## What is being asked
The tail of the records, from the line containing "[Προσθήκη στα Αγαπημένα] (97, 1138)" through the final line, should be printed exactly and on its own.

Extracted data entries
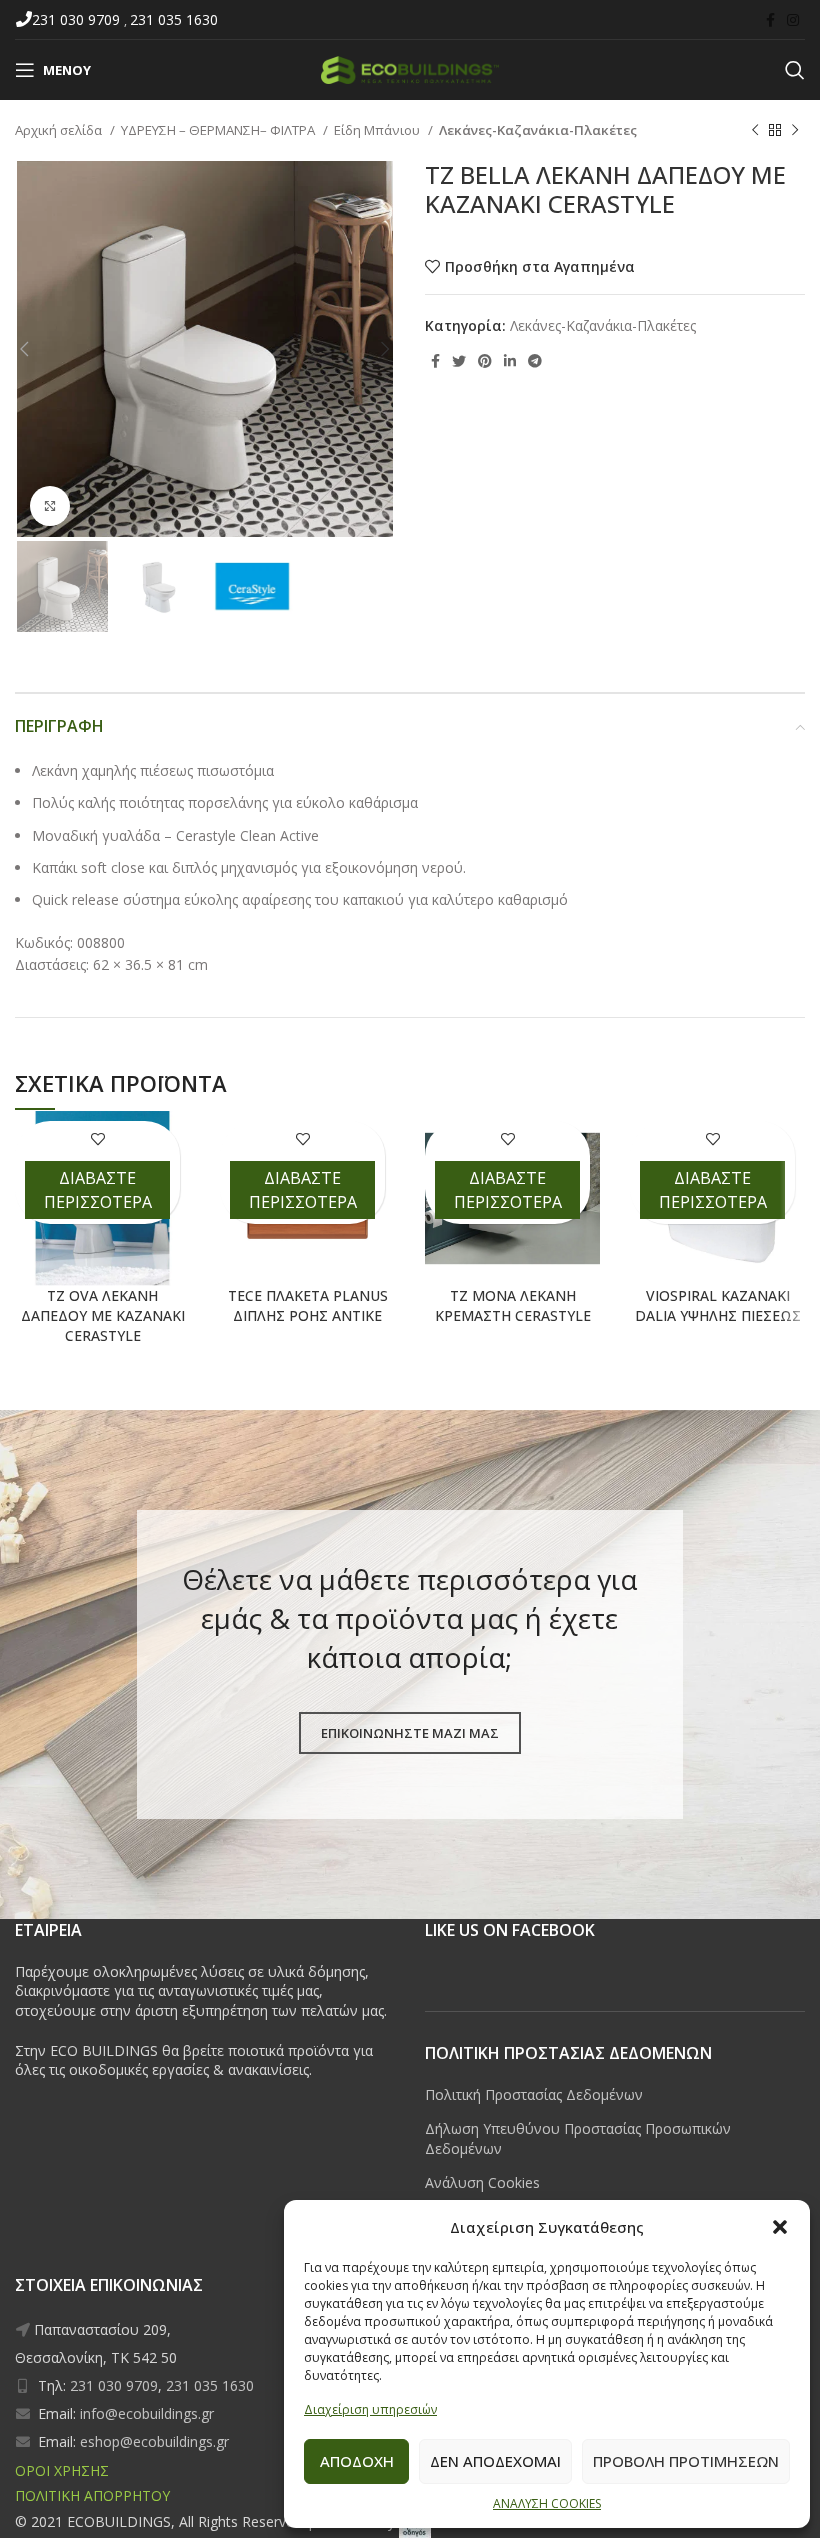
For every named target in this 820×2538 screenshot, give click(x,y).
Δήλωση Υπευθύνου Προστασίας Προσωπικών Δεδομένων (578, 2138)
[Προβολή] (50, 506)
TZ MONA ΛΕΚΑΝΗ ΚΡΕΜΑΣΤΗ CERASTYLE (513, 1305)
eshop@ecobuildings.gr (154, 2441)
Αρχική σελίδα (60, 130)
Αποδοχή (357, 2461)
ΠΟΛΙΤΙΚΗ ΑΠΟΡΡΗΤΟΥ (92, 2495)
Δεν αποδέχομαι (495, 2461)
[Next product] (795, 131)
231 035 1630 (174, 19)
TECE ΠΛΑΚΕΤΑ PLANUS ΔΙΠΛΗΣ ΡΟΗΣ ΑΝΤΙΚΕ (308, 1305)
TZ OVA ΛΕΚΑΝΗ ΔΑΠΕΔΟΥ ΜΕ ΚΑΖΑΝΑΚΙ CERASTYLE (103, 1315)
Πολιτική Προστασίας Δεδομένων (534, 2094)
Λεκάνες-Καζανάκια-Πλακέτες (538, 130)
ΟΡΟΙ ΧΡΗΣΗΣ (62, 2470)
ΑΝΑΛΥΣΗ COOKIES (547, 2503)
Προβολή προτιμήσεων (686, 2461)
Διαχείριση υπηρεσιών (370, 2409)
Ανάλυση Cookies (482, 2182)
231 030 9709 (78, 19)
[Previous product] (755, 131)
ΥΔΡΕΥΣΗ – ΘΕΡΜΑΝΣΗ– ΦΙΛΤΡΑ (219, 130)
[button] (780, 2227)
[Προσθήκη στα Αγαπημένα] (97, 1138)
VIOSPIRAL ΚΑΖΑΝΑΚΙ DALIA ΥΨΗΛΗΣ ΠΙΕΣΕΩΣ (718, 1305)
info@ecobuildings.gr (147, 2413)
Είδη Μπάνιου (378, 130)
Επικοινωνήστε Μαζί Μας (410, 1733)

## Exercise response
[Προσθήκη στα Αγαπημένα] (97, 1138)
VIOSPIRAL ΚΑΖΑΝΑΚΙ DALIA ΥΨΗΛΗΣ ΠΙΕΣΕΩΣ (718, 1305)
info@ecobuildings.gr (147, 2413)
Είδη Μπάνιου (378, 130)
Επικοινωνήστε Μαζί Μας (410, 1733)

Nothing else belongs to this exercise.